Aguilera underlined that Moroccan tomato exports have already exceeded the monthly tariff quota for February. The European Commission has set the annual preferential tariff quota for Morocco at 285,000 tons, but she believes that tomato exports from Morocco “in particular,” will exceed 500,000 tons this year if they maintain their upward trend, she underlined in a letter to the European Commission.
“The Spanish sector denounces a new market disturbance caused by the derived oversupply” from outside the EU, she stressed.
The MEP warns that “the imported volumes exceeding the monthly and total limits of the tariff quota will not benefit from any preferential treatment, but will be submitted to normal customs duty.”
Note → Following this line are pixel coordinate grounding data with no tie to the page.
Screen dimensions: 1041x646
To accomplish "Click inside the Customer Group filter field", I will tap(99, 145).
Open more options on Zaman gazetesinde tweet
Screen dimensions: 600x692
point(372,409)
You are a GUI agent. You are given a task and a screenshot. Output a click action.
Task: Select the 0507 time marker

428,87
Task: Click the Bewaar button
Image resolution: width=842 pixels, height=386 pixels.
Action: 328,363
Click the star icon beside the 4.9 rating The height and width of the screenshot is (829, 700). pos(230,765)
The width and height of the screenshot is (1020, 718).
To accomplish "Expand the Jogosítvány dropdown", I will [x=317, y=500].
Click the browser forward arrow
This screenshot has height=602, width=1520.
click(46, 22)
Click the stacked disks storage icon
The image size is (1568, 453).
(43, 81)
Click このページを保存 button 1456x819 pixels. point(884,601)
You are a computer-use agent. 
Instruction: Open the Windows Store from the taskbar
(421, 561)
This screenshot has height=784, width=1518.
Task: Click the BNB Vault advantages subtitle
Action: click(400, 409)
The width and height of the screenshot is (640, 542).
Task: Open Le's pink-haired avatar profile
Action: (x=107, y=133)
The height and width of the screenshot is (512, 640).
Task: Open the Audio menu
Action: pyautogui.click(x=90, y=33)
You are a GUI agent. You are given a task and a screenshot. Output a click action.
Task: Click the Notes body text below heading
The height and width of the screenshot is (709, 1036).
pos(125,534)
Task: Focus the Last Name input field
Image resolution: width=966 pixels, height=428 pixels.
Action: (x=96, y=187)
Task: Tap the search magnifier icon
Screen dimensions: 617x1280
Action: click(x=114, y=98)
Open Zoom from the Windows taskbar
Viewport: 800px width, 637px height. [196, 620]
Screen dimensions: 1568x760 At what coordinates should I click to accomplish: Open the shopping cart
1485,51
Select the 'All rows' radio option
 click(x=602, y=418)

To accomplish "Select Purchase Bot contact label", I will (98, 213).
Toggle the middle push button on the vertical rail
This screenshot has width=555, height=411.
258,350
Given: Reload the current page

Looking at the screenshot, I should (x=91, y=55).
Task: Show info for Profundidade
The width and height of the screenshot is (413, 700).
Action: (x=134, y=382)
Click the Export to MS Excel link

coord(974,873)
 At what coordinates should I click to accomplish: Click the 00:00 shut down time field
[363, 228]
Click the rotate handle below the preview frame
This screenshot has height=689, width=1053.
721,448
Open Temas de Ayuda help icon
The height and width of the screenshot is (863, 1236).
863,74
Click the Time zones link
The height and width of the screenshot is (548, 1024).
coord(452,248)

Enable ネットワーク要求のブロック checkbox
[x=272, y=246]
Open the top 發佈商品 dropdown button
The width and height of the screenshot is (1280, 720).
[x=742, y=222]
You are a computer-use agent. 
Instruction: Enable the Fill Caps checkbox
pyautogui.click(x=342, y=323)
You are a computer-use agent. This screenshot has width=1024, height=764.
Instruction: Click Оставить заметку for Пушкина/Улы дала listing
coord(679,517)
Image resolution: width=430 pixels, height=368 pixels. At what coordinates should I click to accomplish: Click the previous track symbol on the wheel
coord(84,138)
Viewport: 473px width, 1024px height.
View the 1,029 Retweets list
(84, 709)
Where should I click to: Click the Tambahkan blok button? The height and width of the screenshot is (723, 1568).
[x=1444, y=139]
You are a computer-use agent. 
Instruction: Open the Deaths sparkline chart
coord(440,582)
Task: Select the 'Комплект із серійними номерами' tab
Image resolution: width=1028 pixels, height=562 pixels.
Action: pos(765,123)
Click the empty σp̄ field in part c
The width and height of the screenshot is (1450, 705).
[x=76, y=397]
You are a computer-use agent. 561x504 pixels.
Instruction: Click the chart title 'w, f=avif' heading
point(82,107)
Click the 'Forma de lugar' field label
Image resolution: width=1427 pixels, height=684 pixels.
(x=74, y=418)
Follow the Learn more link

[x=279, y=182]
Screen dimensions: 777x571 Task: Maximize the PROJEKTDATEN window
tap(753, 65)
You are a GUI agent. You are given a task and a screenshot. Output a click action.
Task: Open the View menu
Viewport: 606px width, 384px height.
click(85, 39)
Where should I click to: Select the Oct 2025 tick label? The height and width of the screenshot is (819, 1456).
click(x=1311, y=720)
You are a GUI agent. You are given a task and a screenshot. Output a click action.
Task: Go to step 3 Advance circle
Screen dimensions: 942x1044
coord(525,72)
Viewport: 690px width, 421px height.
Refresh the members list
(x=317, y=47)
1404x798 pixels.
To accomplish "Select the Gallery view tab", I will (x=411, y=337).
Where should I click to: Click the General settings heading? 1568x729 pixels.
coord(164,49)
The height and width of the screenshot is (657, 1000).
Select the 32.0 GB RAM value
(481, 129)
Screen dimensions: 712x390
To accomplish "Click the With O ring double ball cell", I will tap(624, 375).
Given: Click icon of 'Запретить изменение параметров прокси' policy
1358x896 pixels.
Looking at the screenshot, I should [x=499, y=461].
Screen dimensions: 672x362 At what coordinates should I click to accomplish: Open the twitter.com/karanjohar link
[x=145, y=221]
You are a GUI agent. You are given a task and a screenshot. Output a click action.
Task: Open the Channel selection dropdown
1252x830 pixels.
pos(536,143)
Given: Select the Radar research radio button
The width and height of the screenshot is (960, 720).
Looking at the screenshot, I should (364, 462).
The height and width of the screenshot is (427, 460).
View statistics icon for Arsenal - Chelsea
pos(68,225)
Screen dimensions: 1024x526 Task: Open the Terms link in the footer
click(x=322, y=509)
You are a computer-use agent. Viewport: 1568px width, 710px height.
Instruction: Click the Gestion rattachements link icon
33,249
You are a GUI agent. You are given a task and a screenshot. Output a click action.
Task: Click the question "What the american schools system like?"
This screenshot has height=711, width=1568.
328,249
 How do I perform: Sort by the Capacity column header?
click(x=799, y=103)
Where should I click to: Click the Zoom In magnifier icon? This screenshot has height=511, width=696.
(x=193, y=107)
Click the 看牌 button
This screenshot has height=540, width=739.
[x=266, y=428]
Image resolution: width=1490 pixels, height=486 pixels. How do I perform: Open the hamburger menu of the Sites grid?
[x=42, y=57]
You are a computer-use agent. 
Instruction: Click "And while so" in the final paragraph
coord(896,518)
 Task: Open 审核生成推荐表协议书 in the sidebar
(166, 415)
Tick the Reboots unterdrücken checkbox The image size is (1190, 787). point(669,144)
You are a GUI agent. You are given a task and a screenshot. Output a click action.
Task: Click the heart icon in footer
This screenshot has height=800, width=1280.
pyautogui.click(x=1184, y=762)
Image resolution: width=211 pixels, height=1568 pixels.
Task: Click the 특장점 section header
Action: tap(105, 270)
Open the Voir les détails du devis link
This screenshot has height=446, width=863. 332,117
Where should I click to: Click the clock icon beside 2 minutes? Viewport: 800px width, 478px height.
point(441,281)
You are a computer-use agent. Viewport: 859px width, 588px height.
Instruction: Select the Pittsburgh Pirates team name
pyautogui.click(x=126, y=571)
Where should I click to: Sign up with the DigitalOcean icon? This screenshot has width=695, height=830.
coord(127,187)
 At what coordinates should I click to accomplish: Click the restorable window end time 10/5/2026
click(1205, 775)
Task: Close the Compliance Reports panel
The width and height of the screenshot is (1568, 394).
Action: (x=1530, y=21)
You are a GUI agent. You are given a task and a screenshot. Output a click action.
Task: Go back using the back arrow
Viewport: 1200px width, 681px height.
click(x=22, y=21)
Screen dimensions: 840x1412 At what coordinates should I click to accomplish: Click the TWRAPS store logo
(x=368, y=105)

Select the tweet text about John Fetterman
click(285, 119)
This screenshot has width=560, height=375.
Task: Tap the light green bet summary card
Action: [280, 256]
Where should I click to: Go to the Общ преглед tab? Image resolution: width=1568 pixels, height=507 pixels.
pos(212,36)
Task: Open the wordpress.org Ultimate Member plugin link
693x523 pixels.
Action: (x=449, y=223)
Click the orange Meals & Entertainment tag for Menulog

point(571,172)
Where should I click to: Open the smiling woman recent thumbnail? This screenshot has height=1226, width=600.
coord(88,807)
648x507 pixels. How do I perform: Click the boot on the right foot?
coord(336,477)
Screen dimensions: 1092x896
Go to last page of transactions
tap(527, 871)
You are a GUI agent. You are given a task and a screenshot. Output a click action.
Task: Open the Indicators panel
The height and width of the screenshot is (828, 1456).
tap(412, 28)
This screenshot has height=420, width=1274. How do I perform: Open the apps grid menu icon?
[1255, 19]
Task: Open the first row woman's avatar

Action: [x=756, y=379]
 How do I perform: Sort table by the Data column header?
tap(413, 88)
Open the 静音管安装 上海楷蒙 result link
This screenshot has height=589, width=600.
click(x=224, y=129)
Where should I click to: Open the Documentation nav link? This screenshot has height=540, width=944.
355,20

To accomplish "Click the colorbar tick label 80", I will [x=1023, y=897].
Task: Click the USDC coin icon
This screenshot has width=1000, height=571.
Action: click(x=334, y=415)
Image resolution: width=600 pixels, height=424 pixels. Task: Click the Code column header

Aguilera asked the European Commission to correct the EU entry price point for the Moroccan tomato imports.
“The entry price is the only safeguard that the European sector has against imports that distort trade. In theory, it prevents products from accessing the Community market with prices below a security threshold,” Aguilera stated in another letter.
The Spanish MEP stated that the EU agreement with Morocco “has been causing serious losses in the profitability of horticultural products from Granada, Almería and Murcia,” her home region.
Read more: Morocco: Fourth Biggest Melon Exporter to the EU in 2020
Aguilera’s attacks on Moroccan exports come in the wake of Morocco’s ever-growing competitiveness in the sector. Morocco’s tomato exports to the EU have increased by 28.84% in the last five years, while those of Spain have shrunk by 22.99% in the same period, according to data from Euroestacom.
Hortoinfo, a Spanish horticultural newspaper, recently reported that the United Kingdom now imports 37.5% less Spanish tomatoes, while increasing Moroccan tomato imports by 66.83%.
The Netherlands is the biggest exporter of tomatoes to both the EU and the UK, Spain is second, and in both markets, Morocco stands in a close third place.
Morocco’s competitiveness can not be denied, as a growing number of markets are becoming increasingly recipient to fresh produce from Morocco, known for both its more economical price, as well as exceptional flavor.
The chairman of a recently established UK political party, Time, Robert Kimbell, believes that Morocco could soon outperform Spain to become the UK’s biggest supplier of fresh produce.
“Morocco’s attractiveness as a UK source of high quality olive oil, superb fresh fruit, and of top-class vegetables is becoming unsurpassed,” he underlined.